Genome-wide
DNA hypomethylation plays an important role in epigenomic and
genomic instability and colorectal
carcinogenesis. DNA methylation in the long interspersed
nucleotide element-1, L1 (LINE-1) repetitive
element is a good
indicator of global DNA methylation level. In addition, LINE-1 hypomethylation in blood cells has been associated with colorectal
adenoma risk, and LINE-1 hypomethylation in
colorectal cancer is related with prognosis and linearly predicts shorter patient survival. However, no study has comprehensively evaluated the precision of
sodium bisulfite conversion and PCR-pyrosequencing to measure LINE-1 methylation. Using 10
paraffin-embedded
colon cancers, 5 matched normal colon mucosa, and 5 unrelated peripheral blood buffy coat leukocyte specimens, we enriched
tumor DNA by macrodissection and
laser capture microdissection. LINE-1 methylation was calculated as an average of 100 * C/(C + T) at 4 CpG sites after
bisulfite-PCR-pyrosequencing. The LINE-1 methylation value in
colon cancers varied, ranging approximately from 30 to 80. To measure assay precision, we performed
bisulfite conversion on seven different
DNA specimen aliquots and repeated PCR-pyrosequencing seven times.

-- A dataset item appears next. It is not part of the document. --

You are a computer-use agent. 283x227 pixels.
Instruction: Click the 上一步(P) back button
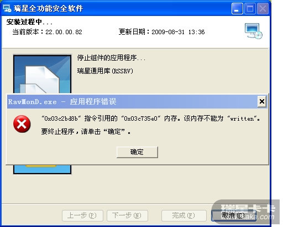point(82,215)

Run-to-run (between-run) SD ranged from 1.3 to 4.4 (median, 3.0) in macrodissected
colon cancers; 1.1 to 10.5 (median, 3.8) in
laser capture microdissection specimens; 1.3 to 2.5 (median, 1.9) in normal colon; and 1.5 to 3.4 (median, 1.9) in leukocyte
DNA. In conclusion,
bisulfite conversion and PCR-pyrosequencing assay can measure LINE-1 methylation in macrodissected
colon cancer, normal colon, and blood
DNA, and may be useful in clinical and research settings.